Exercise material:
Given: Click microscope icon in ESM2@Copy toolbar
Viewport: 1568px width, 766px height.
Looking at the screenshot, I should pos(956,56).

* * *

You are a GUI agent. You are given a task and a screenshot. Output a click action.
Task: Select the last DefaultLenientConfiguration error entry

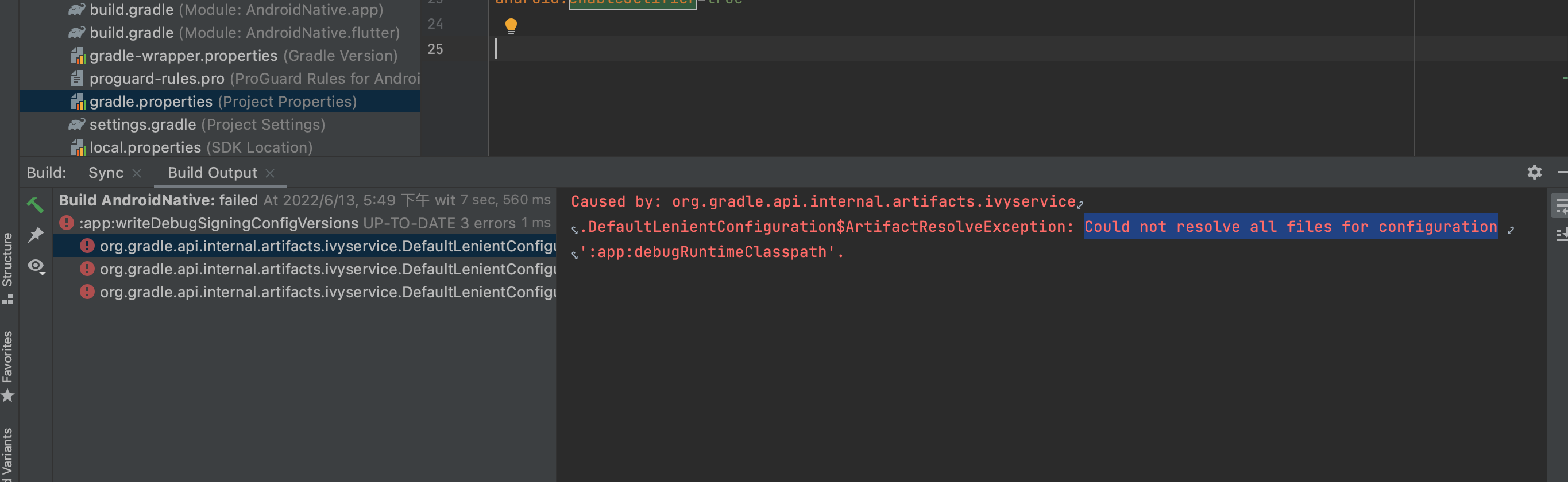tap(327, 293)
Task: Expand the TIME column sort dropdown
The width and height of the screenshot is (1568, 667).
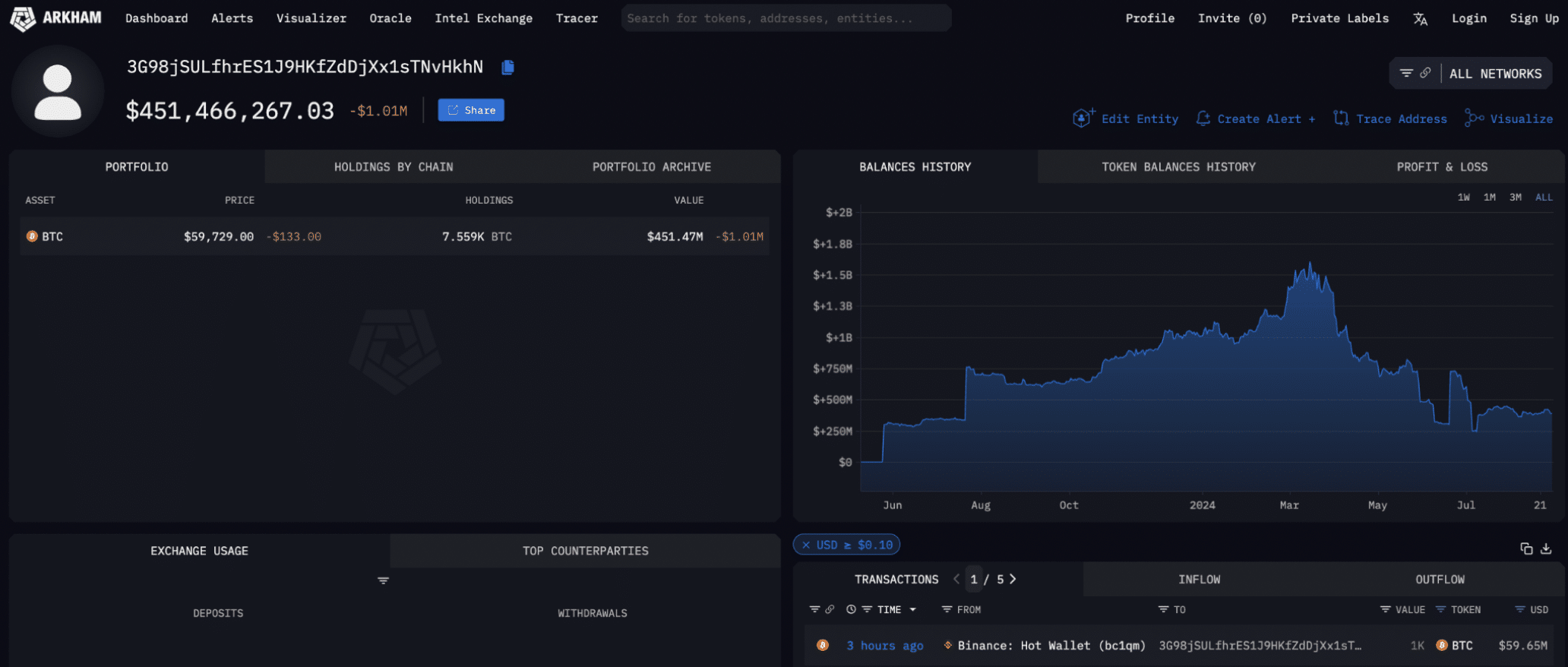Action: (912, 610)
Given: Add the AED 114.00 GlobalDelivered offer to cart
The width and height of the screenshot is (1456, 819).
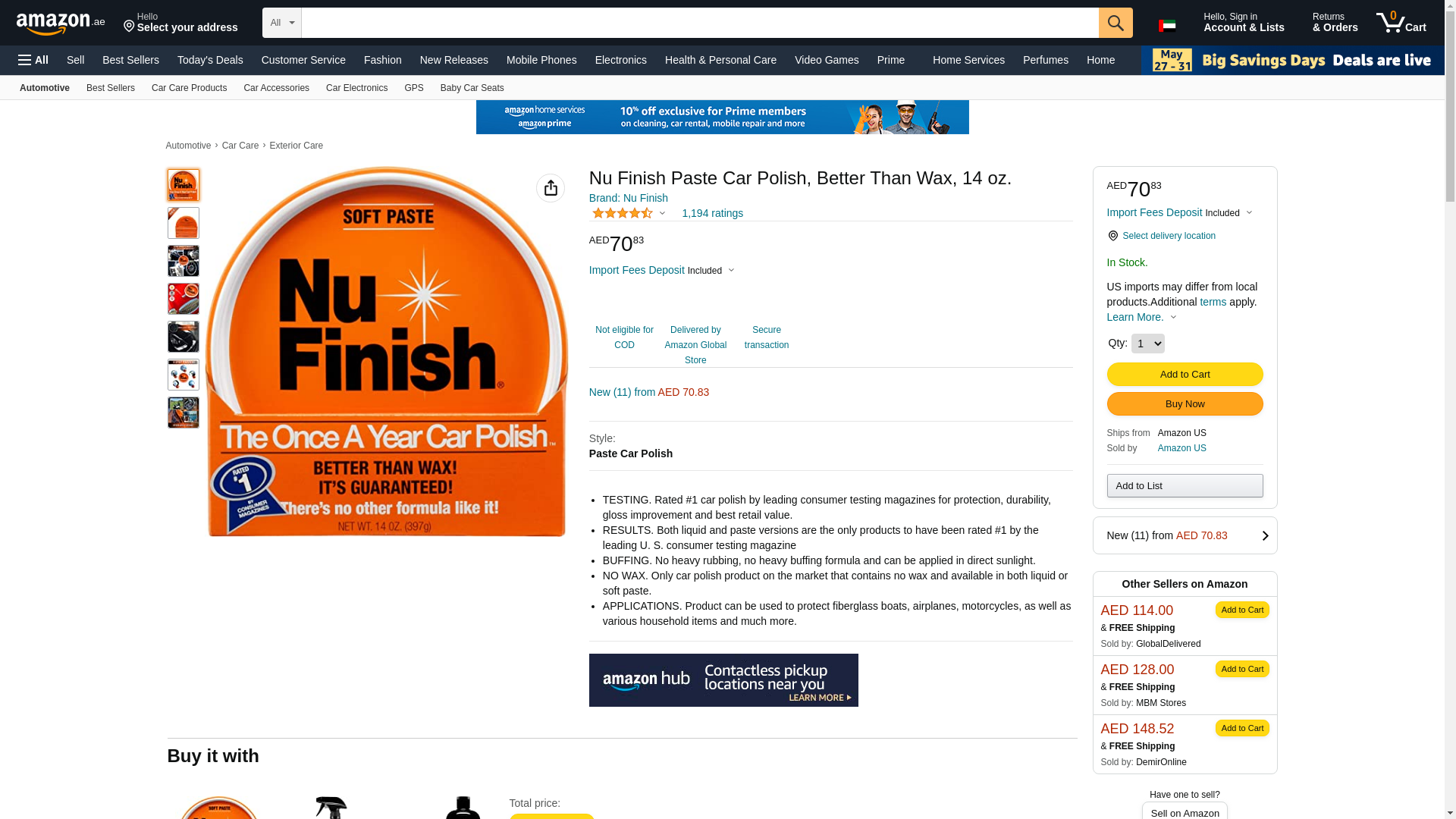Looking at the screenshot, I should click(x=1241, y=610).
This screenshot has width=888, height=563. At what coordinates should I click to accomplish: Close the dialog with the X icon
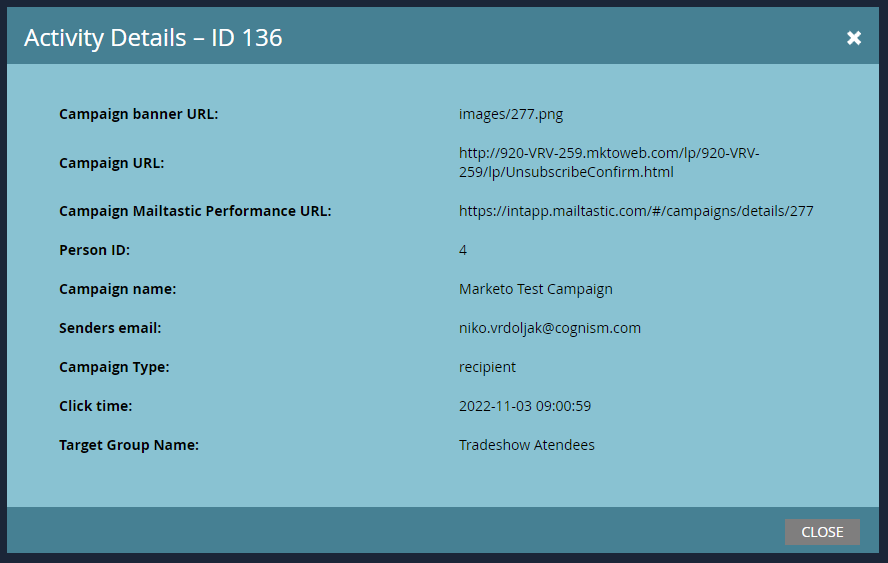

* * *

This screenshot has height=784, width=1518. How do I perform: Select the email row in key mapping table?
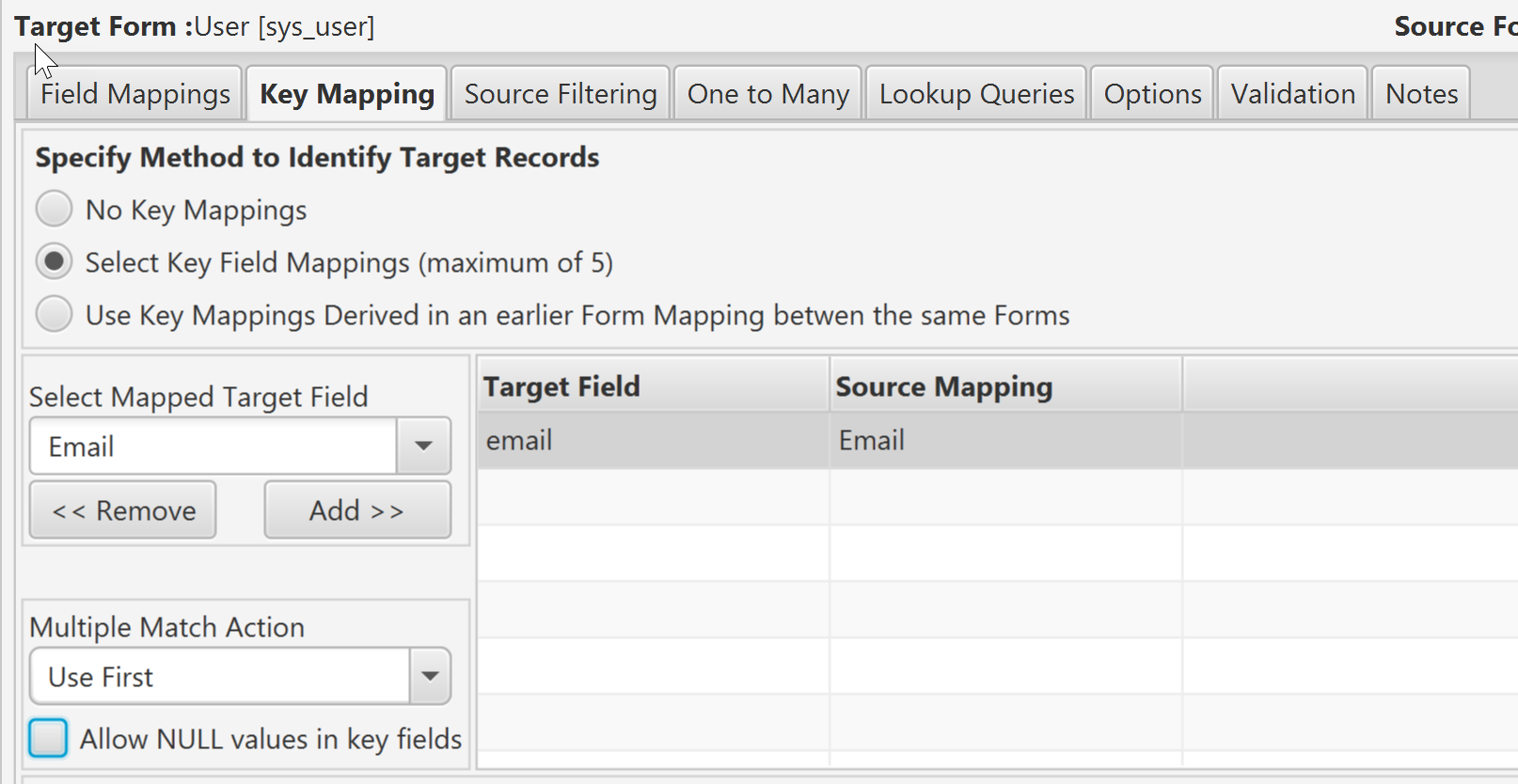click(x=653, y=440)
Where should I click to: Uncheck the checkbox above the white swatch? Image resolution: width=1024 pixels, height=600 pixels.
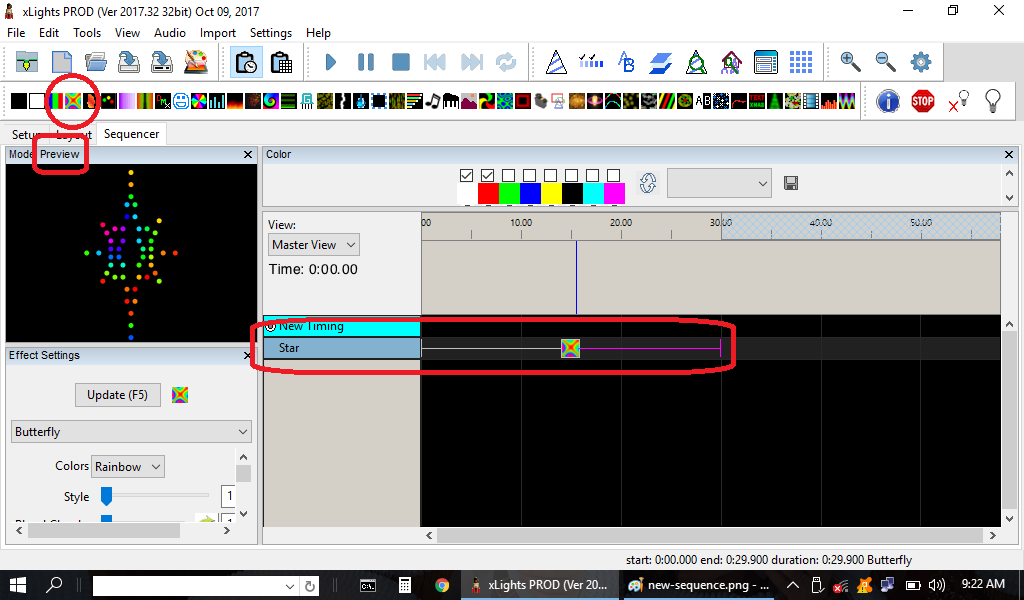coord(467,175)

Try it: Start at the line above containing "Given: Add the" and stop at the line containing "This screenshot has width=888, height=563.": print those lines and everything between them exactly, but not the pictures.

Answer box:
Given: Add the AED 114.00 GlobalDelivered offer to cart
The width and height of the screenshot is (1456, 819).
Looking at the screenshot, I should click(x=1241, y=610).
This screenshot has width=888, height=563. At what coordinates should I click to accomplish: Close the dialog with the X icon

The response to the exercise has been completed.